About Zó Project
Zó was established in June 2013 by Ms. Tran Hong Nhung, together with her collaborators who are having the same vision to preserve the traditional paper. Zó is running under the local NGO, Centre for Community Development of Nam Dinh province (NCCD). Zó project aims to become a social business to preserve and develop the traditional paper village of Vietnam in a sustainable way.
Preserve and develop the ancient technique of paper making, together with the preservation of the Dó material.
Improve the process of handmade paper making with environment protection.
Increase the value for Dó paper by creating new products with contemporary design for daily life
WHO WE ARE?
Zó project is a social business, which preserves, supports and expands the Vietnamese traditional paper and its making technique in a sustainable and creative way.
The idea of setting up Zó project initially came from the passion of the founder Tran Hong Nhung. Zó is a dynamic and young team who wished to bring traditional values into contemporary society. In return, our profits are going back to the community of paper maker to create job opportunity and stable income for the ethnic minority village in the Northern province of Vietnam.
Traditional Dó Paper – Stories Behind The Folds
“Dó” is not just a simple sheet of paper; it’s a long story about preserving cultural and traditional values.”

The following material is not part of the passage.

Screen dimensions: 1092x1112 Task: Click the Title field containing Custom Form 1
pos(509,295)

Making Dó paper is a painstaking process. It takes a lot of preparation and time but the result is very rewarding. Project members and artisans have been applying traditional skills, along with new techniques to diverdify the paper’s types and the colors. Van Anh said: “The paper has to be whitened before dying it. The colors are taken from fresh forest leaves as the dried ones won’t give the right colors. The red is taken from magenta leaves while the yellow is taken from “Hoang dang”, a medicinal plant growing in the forest. The “Cham” leaves make the paper light green. We also develop “drop leaves” technique, in which the fresh leaves are kept between many layers of the paper. The leaves that can be used includes “ngot” and bamboo leaves, which create a gentle and traditional beauty”

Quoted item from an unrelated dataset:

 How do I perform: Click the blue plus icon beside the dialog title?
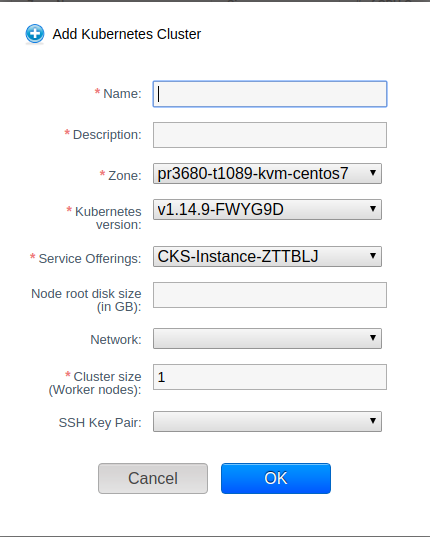(x=35, y=34)
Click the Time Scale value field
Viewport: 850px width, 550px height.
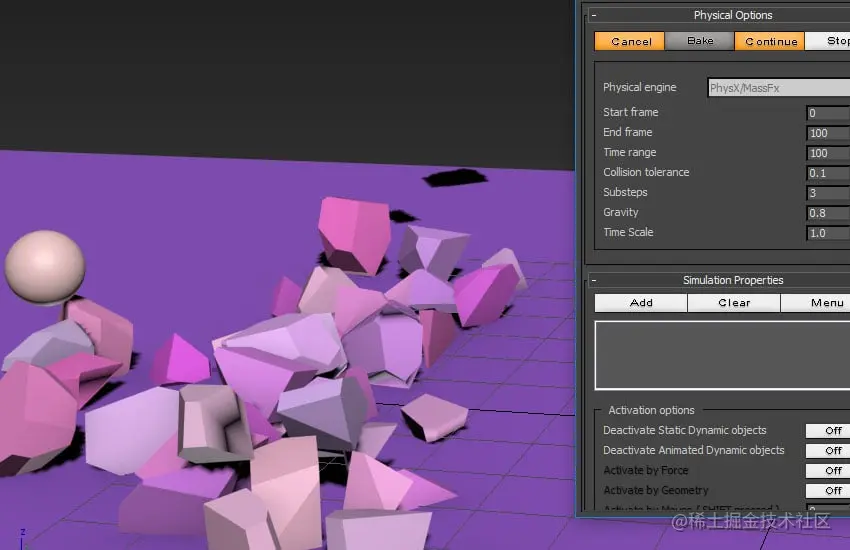(828, 233)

Thanks to the Dó bark’s unique characteristic, the paper is durable and resilient, thus, it can be used to make notebooks, folk paintings, and even home decorations like lamps, vases, and so on. Diana Wagner, an object designer from France, is deeply in love with traditional Vietnamese folk arts especially Dó paper. She is also an instructor at the workshop of the Zó project.“I found “do” paper very interesting. The texture, you need to touch it to understand, it’s thick and soft at the same time, and the fiber; actually it’s not like normal paper. You can touch it, you can feel the difference. I feel it in my gut. When I work on the object, I need to find the material and the “dó” paper it was like “Oh my god! I can do so many things with it.” The texture is very suitable for origami and also for calligraphy. You can feel that it’s going to stay in shape but you will have the freedom to make a lot of folds. If that makes sense.”